战国策士游说列国君主,诸子在体制内寻找最大化空间,从某种意义上说,是当时的一种“职业路径”,有本事的人,靠嘴吃饭,带着一套治国方案四处“投标”;获得俸禄、地位,甚至改变一个国家的命运,在“君王、士人”的结构里,这是最现实也最合理的自我实现方式。
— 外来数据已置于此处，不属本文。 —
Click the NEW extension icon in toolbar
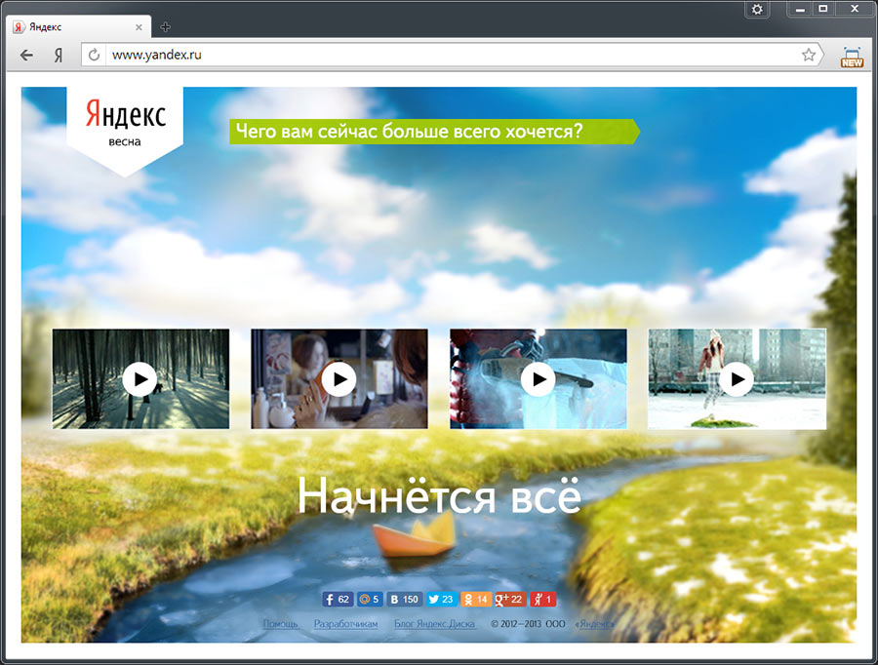 click(x=852, y=57)
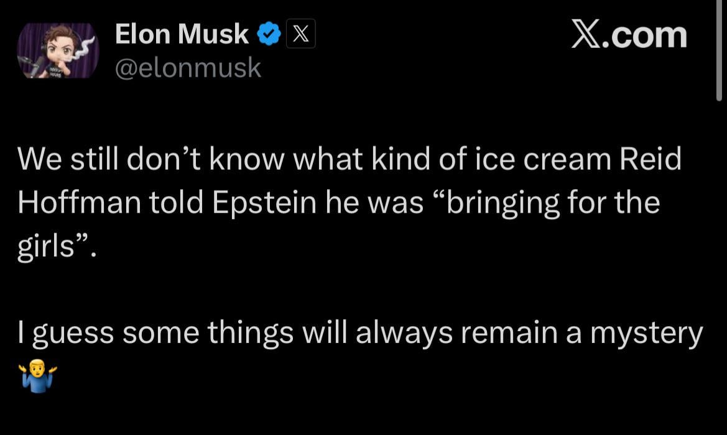Click the ".com" text in the watermark
Viewport: 727px width, 435px height.
tap(647, 35)
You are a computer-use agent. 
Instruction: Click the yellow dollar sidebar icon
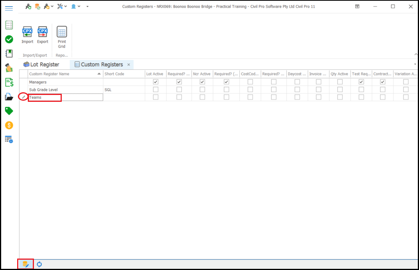pyautogui.click(x=9, y=125)
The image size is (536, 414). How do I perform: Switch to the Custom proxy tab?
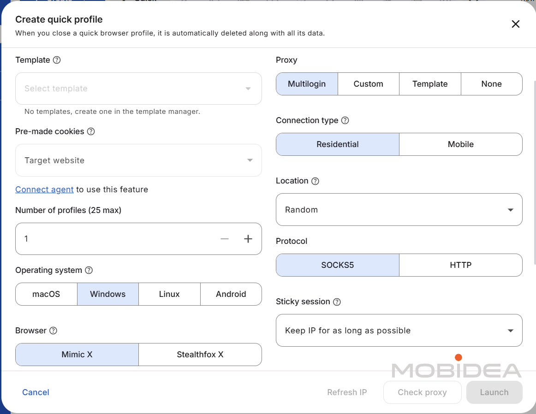tap(368, 84)
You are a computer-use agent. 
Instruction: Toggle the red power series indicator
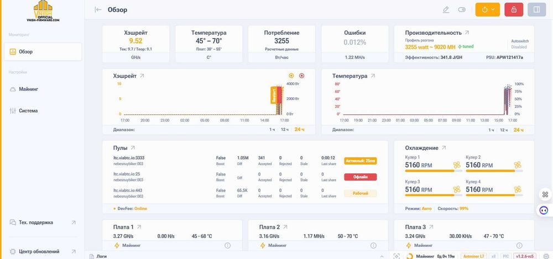(x=301, y=76)
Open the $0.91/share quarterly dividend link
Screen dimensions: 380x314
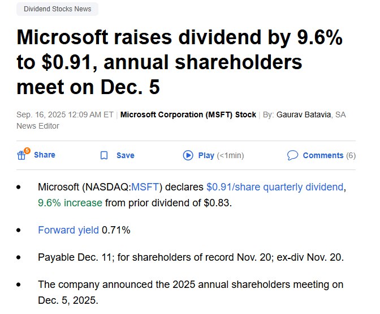pyautogui.click(x=275, y=186)
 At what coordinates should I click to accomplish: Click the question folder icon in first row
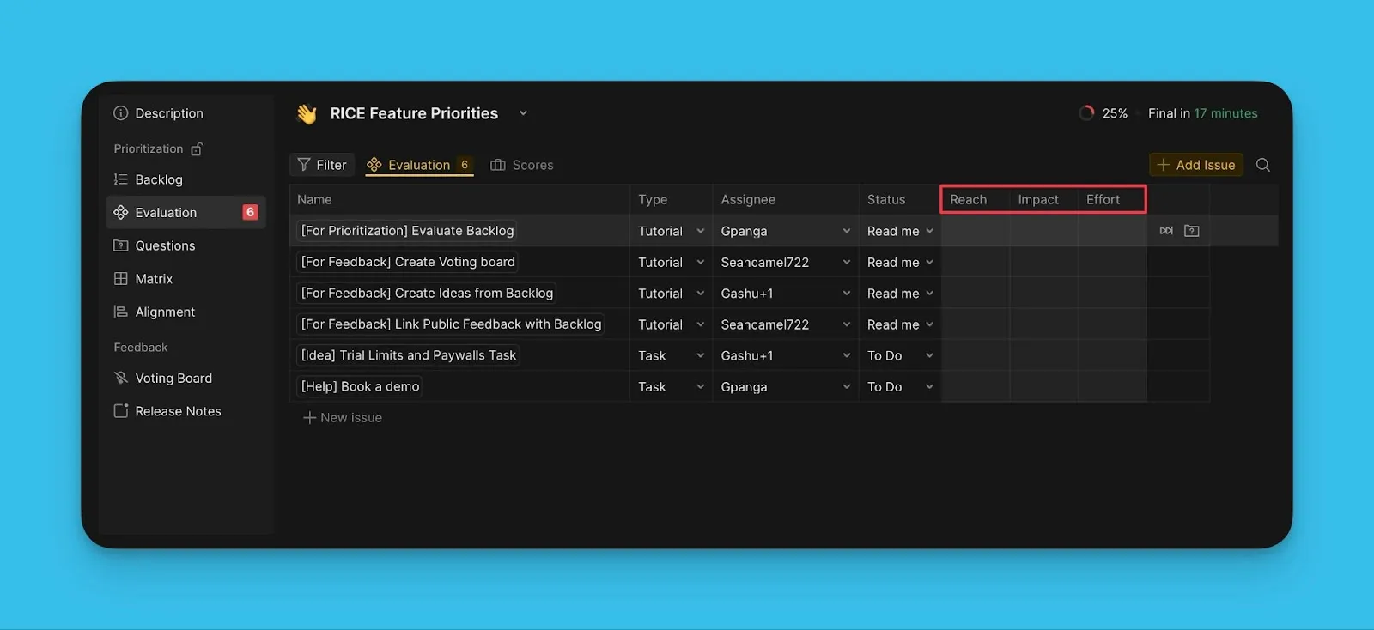1191,231
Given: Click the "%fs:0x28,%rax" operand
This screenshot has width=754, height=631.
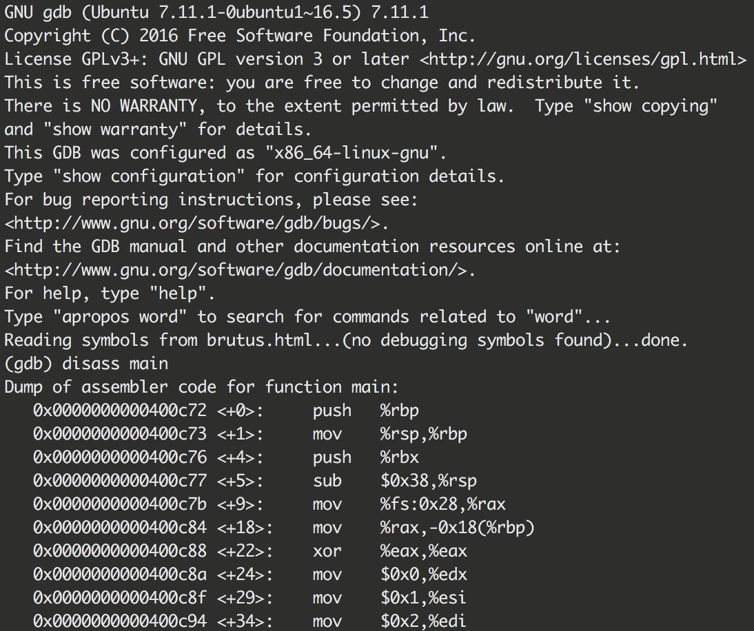Looking at the screenshot, I should point(442,504).
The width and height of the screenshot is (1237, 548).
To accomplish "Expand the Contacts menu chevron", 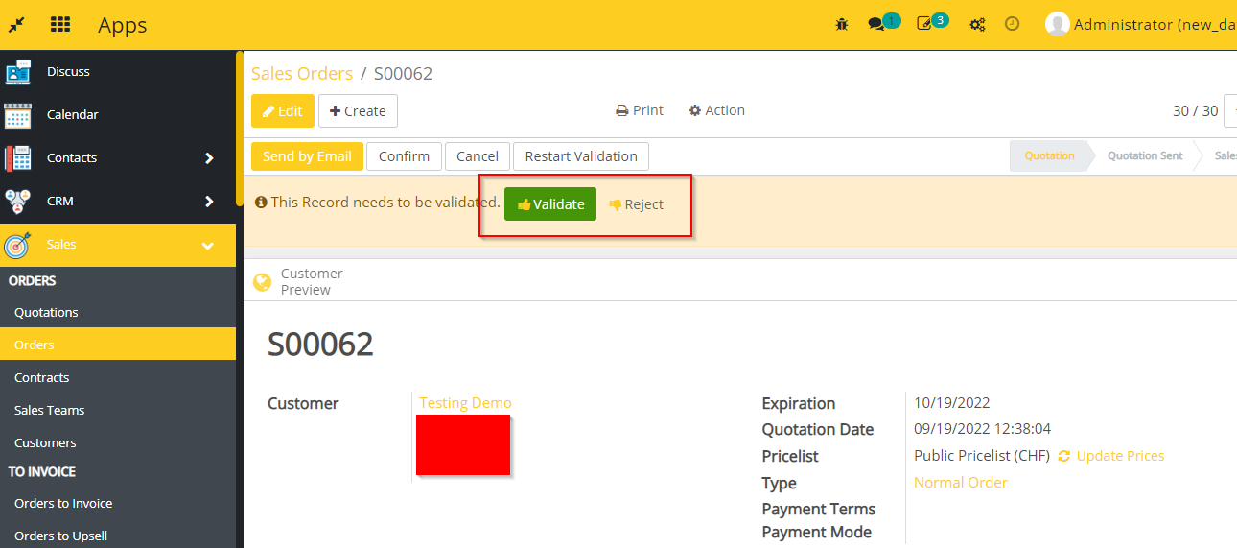I will coord(209,158).
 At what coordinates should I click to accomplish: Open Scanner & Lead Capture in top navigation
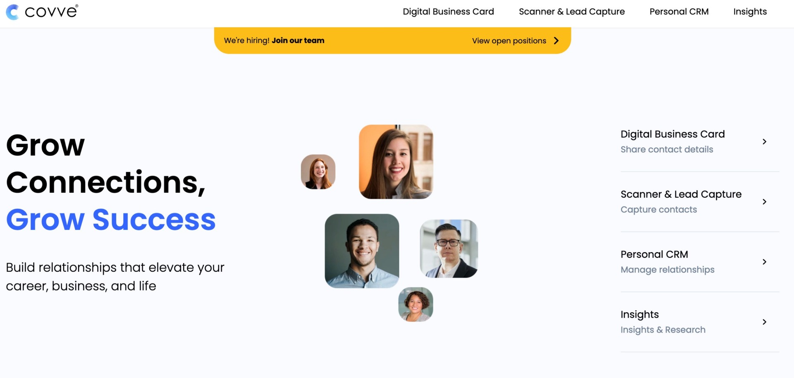(x=572, y=12)
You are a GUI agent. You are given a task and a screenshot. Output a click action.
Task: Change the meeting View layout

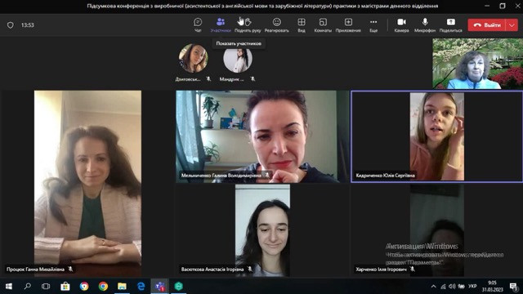point(302,25)
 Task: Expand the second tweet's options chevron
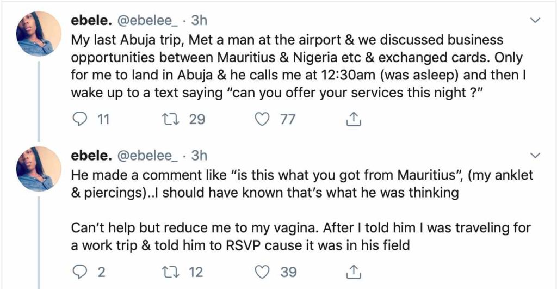coord(535,156)
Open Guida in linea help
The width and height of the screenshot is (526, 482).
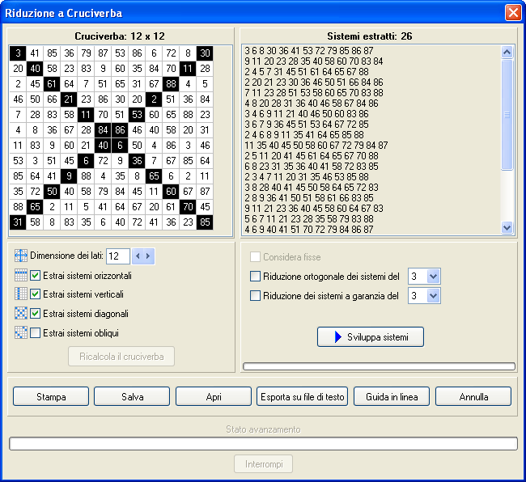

只是,这种自我实现,以权力的认可为前提,以君主的意志为出口。
再看新文化运动的那拨人,他们所在的时代,“清帝退位、军阀割据、内部纷争“,权力本身已经失去了长期稳定的信用,他们在失序世界里摸索集体出路
李大钊在《青春》里写“以青春之我,创建青春之国家”,对象不是某个军阀,而是那些在乱世中长大的年轻人,他强调的是“国家”与“青年”之间的相互塑造关系,而不是“君臣”;陈独秀、胡适、鲁迅、钱玄同们在《新青年》里反复讨论“新民”“新文化”,不是为了某个皇帝,更不是某个短命政府写治国纲领,而是在深陷危机的历史时刻问,“我们这一代人,能把这个国家往哪里带?”
在百家争鸣时期,权力为思想盖章;在新文化运动之后,思想开始尝试对权力提出质询。
秦统一之后,“百家争鸣”的结果,思想最终都被纳入一个“大一统”的意识形态框架,皇权拥有了最后解释权;
新文化运动启动了另一个缓慢而艰难的过程,思想不再只是“辅佐权力”,而要成为一种可以监督、批评、界定权力边界的公共力量;这是百家争鸣时代没有,也不需要的事。
把百家争鸣和新文化运动放在一起比较,你会发现一个有趣的对比:
百家争鸣,是“自上而下”的思想优化,对象是君主,重点是如何“治天下”;新文化运动,是“自下而上的文化重塑”,目标是重新塑造“国民”“社会”“公共秩序”。
我们有时特别喜欢将历史进行“类比”,把相似的事放在同一个模板,群雄并起、思想多元、秩序未定、精英“出山”;但如果只沉迷于这种宏观的相似感,就可能忽略掉,每个时代真正追问的核心问题是不一样的。
百家争鸣结束在一个“统一帝国”的诞生,思想归于一统,权力居于高位;新文化运动开启的是一个漫长而未竟的进程,思想不断分化、多元、纠偏,社会试图用自己的方式,重新定义权力与个体的关系。